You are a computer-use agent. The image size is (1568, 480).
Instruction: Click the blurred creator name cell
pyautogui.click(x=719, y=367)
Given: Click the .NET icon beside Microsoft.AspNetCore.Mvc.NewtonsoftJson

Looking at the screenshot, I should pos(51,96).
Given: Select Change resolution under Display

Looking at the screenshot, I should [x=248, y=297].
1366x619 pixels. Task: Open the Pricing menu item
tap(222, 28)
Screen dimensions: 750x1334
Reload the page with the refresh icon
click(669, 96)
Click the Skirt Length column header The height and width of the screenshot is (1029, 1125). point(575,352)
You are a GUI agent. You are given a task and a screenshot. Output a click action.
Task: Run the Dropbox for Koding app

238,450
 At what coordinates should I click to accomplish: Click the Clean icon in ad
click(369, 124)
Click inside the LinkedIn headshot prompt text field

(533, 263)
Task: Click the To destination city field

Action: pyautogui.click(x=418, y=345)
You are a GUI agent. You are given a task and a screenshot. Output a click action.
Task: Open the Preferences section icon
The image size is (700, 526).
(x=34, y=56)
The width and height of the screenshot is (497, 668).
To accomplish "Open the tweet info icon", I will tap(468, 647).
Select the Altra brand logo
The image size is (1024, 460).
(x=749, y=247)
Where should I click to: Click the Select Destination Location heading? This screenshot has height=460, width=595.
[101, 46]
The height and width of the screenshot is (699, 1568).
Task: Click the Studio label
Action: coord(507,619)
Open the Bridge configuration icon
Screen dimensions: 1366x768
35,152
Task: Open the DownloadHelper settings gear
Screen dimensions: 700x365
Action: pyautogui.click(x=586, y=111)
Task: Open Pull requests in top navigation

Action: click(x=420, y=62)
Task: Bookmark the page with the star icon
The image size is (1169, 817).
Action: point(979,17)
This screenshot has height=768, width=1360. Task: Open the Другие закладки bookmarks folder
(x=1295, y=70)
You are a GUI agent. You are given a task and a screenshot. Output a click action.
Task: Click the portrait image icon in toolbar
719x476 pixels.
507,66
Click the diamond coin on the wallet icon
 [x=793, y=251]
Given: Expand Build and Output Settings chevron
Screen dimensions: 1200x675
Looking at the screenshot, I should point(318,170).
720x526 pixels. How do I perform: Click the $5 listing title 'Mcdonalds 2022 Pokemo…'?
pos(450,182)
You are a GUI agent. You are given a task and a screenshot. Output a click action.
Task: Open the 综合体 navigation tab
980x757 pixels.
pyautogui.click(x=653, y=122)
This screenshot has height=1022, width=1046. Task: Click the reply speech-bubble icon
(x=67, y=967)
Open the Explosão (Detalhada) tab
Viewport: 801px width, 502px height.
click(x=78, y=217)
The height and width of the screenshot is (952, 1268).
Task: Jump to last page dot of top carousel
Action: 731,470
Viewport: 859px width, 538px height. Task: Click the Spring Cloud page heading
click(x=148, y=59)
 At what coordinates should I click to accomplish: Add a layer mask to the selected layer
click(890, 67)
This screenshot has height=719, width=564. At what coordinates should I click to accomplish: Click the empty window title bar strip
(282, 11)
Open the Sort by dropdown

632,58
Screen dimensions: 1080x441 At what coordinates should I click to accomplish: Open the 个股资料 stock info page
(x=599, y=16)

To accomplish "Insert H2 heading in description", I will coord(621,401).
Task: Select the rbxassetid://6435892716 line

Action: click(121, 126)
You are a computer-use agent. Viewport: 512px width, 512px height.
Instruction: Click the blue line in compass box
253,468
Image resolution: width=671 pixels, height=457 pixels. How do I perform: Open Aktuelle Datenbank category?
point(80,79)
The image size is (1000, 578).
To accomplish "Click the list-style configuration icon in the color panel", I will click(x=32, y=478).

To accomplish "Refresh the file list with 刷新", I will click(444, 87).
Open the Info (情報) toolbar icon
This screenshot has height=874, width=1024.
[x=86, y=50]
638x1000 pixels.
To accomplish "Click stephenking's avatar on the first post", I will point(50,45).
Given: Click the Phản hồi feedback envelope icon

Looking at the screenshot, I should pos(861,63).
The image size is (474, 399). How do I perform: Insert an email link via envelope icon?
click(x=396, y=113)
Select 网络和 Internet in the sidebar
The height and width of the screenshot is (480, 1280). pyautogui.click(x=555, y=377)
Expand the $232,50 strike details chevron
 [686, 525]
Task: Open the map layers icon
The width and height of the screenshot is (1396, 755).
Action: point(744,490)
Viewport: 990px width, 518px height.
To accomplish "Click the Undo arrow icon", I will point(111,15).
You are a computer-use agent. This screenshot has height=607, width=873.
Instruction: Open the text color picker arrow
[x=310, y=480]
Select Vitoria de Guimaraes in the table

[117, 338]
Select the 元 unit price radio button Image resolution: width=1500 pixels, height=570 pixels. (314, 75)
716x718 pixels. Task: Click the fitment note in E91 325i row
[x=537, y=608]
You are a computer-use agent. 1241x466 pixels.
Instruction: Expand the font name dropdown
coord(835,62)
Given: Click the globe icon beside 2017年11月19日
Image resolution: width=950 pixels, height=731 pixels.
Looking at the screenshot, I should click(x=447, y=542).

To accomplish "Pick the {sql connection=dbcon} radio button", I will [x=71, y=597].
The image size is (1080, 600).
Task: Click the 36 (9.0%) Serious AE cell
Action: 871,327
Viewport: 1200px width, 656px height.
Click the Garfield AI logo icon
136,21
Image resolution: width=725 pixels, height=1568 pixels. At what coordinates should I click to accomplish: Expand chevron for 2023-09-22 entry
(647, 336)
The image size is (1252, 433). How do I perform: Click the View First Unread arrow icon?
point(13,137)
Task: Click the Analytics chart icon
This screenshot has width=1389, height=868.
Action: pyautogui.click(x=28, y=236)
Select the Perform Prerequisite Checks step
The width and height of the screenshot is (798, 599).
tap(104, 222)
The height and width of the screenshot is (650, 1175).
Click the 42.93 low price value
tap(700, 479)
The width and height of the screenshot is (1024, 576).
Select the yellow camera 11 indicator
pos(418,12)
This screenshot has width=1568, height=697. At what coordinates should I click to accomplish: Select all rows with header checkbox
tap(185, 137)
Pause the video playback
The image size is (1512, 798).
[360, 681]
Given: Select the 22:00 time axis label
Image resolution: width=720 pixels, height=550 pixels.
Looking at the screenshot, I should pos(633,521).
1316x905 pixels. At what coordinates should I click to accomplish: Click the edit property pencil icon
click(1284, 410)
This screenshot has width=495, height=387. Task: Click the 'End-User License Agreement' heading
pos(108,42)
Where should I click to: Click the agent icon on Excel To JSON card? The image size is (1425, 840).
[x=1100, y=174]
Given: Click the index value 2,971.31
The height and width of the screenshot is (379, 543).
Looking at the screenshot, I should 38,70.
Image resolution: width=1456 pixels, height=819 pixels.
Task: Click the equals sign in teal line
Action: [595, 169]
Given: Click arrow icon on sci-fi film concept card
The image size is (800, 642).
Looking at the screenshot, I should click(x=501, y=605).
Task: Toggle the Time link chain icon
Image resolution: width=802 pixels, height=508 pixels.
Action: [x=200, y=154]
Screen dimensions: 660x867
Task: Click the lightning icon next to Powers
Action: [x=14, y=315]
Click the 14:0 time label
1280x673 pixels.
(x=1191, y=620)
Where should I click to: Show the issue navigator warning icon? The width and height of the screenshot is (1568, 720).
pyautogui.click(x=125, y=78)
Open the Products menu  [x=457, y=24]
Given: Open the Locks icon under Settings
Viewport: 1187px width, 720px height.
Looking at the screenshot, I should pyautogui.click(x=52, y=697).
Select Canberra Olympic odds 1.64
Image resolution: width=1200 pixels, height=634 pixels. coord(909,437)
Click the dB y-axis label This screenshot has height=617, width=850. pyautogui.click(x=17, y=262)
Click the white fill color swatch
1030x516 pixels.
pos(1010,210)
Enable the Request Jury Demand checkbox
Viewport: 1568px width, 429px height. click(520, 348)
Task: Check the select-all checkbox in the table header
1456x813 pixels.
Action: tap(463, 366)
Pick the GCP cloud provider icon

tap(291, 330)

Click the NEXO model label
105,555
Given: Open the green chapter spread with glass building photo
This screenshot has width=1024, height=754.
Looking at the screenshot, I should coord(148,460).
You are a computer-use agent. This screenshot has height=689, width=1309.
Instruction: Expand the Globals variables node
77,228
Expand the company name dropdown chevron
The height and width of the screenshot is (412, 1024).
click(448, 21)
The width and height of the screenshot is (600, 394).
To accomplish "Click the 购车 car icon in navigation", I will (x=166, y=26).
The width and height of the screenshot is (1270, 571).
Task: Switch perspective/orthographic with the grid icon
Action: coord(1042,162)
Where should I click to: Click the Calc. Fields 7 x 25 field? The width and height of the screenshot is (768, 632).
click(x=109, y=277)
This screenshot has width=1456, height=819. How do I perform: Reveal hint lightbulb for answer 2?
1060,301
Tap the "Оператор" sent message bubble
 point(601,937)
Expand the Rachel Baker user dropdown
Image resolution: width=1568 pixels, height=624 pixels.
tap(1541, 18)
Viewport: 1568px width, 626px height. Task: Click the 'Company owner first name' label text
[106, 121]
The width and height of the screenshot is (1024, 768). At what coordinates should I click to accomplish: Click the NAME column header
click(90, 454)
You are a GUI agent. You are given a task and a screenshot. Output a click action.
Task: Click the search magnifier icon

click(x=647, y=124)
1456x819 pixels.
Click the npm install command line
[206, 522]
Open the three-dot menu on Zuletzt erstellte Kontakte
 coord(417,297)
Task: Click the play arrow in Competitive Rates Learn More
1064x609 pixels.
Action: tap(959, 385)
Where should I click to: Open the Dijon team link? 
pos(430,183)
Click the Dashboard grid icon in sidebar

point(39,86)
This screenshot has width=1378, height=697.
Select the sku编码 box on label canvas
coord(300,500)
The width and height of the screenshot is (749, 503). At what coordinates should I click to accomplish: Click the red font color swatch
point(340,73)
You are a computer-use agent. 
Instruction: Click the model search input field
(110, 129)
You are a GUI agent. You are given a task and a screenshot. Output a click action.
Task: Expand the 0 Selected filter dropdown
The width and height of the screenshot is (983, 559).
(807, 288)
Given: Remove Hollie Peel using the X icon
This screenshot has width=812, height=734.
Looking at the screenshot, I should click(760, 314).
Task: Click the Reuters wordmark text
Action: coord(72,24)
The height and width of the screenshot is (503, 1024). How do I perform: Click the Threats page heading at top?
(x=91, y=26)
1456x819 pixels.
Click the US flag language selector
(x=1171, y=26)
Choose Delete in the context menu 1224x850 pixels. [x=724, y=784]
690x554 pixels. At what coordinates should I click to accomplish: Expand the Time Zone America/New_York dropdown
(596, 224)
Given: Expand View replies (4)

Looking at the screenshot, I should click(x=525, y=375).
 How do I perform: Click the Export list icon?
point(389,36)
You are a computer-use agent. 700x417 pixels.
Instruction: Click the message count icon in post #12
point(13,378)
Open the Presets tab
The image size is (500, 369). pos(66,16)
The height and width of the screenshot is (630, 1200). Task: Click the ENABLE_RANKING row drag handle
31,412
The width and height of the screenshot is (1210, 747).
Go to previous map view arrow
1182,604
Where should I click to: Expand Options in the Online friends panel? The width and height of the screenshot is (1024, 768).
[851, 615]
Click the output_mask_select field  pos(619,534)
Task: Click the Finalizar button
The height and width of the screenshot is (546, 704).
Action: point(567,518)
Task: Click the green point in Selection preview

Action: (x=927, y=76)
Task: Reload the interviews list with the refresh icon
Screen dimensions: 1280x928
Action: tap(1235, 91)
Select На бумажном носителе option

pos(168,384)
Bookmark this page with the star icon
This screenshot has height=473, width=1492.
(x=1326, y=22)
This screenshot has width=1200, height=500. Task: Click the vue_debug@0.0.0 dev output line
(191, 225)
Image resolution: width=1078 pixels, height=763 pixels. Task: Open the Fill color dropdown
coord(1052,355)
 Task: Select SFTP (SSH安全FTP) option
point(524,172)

What this task involves
The line with "You are a computer-use agent. 700x417 pixels." and every line after it up to the end of the entries: output those exactly, and only those.

Final answer
You are a computer-use agent. 700x417 pixels.
Instruction: Click the message count icon in post #12
point(13,378)
Open the Presets tab
The image size is (500, 369). pos(66,16)
The height and width of the screenshot is (630, 1200). Task: Click the ENABLE_RANKING row drag handle
31,412
The width and height of the screenshot is (1210, 747).
Go to previous map view arrow
1182,604
Where should I click to: Expand Options in the Online friends panel? The width and height of the screenshot is (1024, 768).
[851, 615]
Click the output_mask_select field  pos(619,534)
Task: Click the Finalizar button
The height and width of the screenshot is (546, 704).
Action: point(567,518)
Task: Click the green point in Selection preview

Action: (x=927, y=76)
Task: Reload the interviews list with the refresh icon
Screen dimensions: 1280x928
Action: tap(1235, 91)
Select На бумажном носителе option

pos(168,384)
Bookmark this page with the star icon
This screenshot has height=473, width=1492.
(x=1326, y=22)
This screenshot has width=1200, height=500. Task: Click the vue_debug@0.0.0 dev output line
(191, 225)
Image resolution: width=1078 pixels, height=763 pixels. Task: Open the Fill color dropdown
coord(1052,355)
 Task: Select SFTP (SSH安全FTP) option
point(524,172)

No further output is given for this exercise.